There is another notable place associated in the general area surrounding Misión Vieja worth noting.  According to an account compiled by Harrington, the oral tradition of the natives cited a place called Xarvo, Xarvat, or Qarvat, where sorcerers were said to engage in witchcraft and the locale is also said to be connected to the oft-cited tale of Chengiichngech, in that this supernatural figure sent avenging creatures, such as bears, vipers and dog-like animals, to punish those people who did not obey his commands.  Another tradition related that shamans in this area called up windstorms to fight their enemies  from the coastal areas and that this occurred "near Punta de la Loma [a hilltop] by old S. G. Mission and Xarvut."
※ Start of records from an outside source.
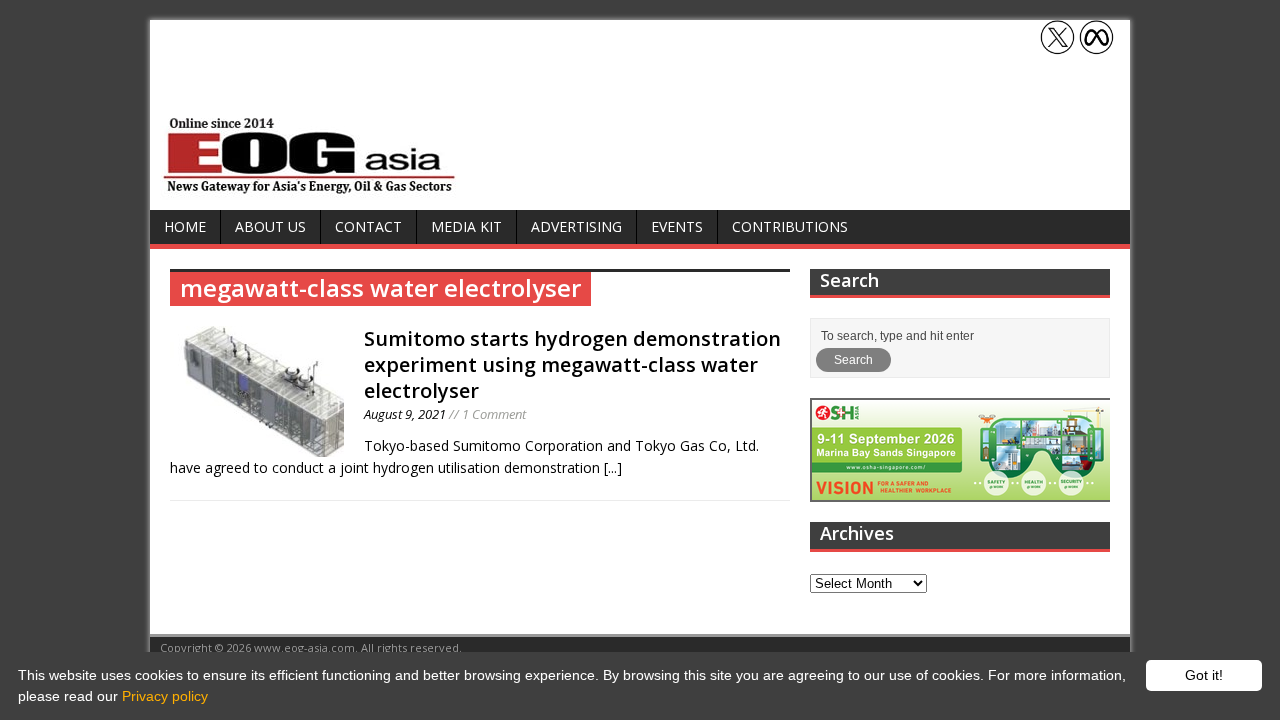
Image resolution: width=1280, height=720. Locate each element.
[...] (613, 467)
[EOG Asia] (310, 188)
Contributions (790, 226)
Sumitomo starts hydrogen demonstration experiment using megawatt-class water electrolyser (572, 364)
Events (677, 226)
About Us (270, 226)
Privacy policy (165, 696)
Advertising (576, 226)
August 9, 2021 (405, 414)
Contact (368, 226)
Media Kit (466, 226)
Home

In any case, this site was said to be in "a deep gulch back of Petissier's [Pellissier's] place, opening to the west (near Bartolo Station)" and that "there is a big canyada opening through the hills.  Indians used to live there."  To McCawley, the likely location is Sycamore Canyon at the west end of the Puente Hills in Whittier, now a natural preserve managed by the Puente Hills Landfill Native Habitat Preservation Authority.
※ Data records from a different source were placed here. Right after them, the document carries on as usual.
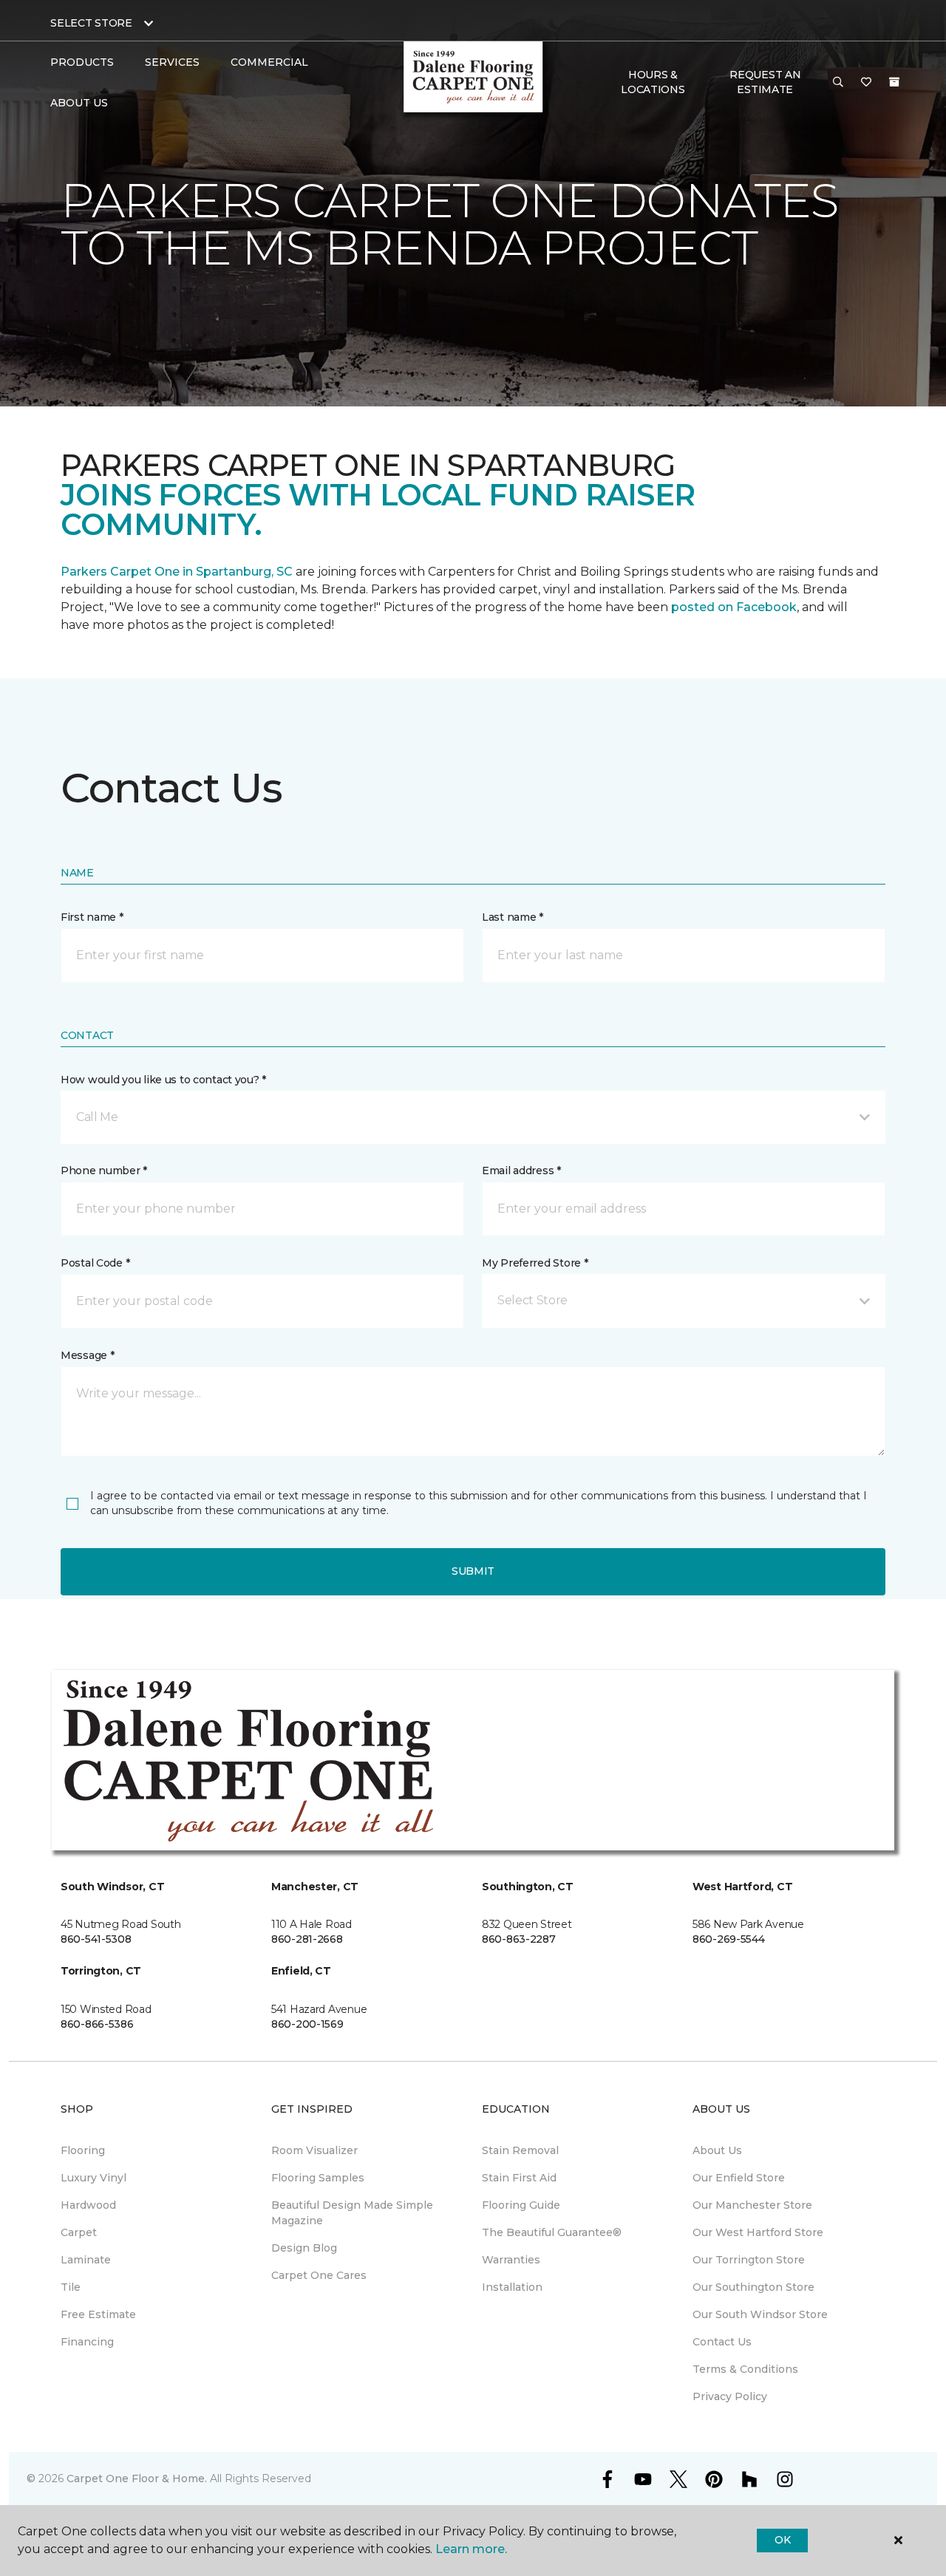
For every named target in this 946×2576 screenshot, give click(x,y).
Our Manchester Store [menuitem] (752, 2205)
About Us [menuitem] (717, 2150)
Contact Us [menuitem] (722, 2341)
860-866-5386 (97, 2024)
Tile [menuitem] (71, 2287)
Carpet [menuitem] (79, 2232)
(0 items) (894, 82)
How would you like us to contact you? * (163, 1079)
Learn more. (471, 2549)
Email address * (521, 1170)
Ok (782, 2539)
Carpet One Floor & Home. (137, 2478)
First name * (92, 917)
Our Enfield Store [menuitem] (739, 2177)
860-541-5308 (96, 1939)
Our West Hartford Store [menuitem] (758, 2232)
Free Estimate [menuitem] (98, 2314)
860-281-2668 (307, 1939)
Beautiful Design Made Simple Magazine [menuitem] (352, 2212)
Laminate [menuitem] (86, 2259)
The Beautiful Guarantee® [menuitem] (552, 2232)
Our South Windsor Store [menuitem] (760, 2314)
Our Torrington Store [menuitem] (749, 2259)
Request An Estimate (764, 82)
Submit (473, 1571)
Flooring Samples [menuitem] (317, 2177)
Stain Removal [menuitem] (520, 2150)
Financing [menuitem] (87, 2341)
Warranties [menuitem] (511, 2259)
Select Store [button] (91, 23)
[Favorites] (866, 83)
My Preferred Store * (535, 1263)
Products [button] (82, 62)
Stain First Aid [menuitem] (519, 2177)
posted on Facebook (734, 607)
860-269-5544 (729, 1939)
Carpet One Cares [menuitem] (319, 2275)
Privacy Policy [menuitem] (730, 2396)
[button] (838, 83)
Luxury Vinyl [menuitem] (93, 2177)
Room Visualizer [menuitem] (314, 2150)
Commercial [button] (269, 62)
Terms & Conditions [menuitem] (745, 2369)
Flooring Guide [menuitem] (521, 2205)
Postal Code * (95, 1263)
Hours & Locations (652, 82)
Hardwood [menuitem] (88, 2205)
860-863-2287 (519, 1939)
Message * (87, 1355)
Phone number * (104, 1170)
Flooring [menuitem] (83, 2150)
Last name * (512, 917)
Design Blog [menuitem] (304, 2248)
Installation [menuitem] (512, 2287)
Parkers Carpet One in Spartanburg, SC (177, 572)
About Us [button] (79, 102)
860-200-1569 (307, 2024)
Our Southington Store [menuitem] (753, 2287)
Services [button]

Despite what is probably inevitable differences and contradictions in available written sources, some of what appears in print clearly showed that native peoples lived in the Whittier Narrows area when the Spaniards arrived to establish the first Mission San Gabriel there in 1771.  Why Reid would acknowledge two villages in his 1852 work, being much closer to the period of their existence, and McCawley choose not consider them as true villages is curious. 

There are, however, many descendants of the Kizh/Gabrieleño in the area and their oral traditions are there, as well.  This confirms their sense of place in Misión Vieja relating to their presence there for thousands of years regardless of inconsistencies in the written historical record.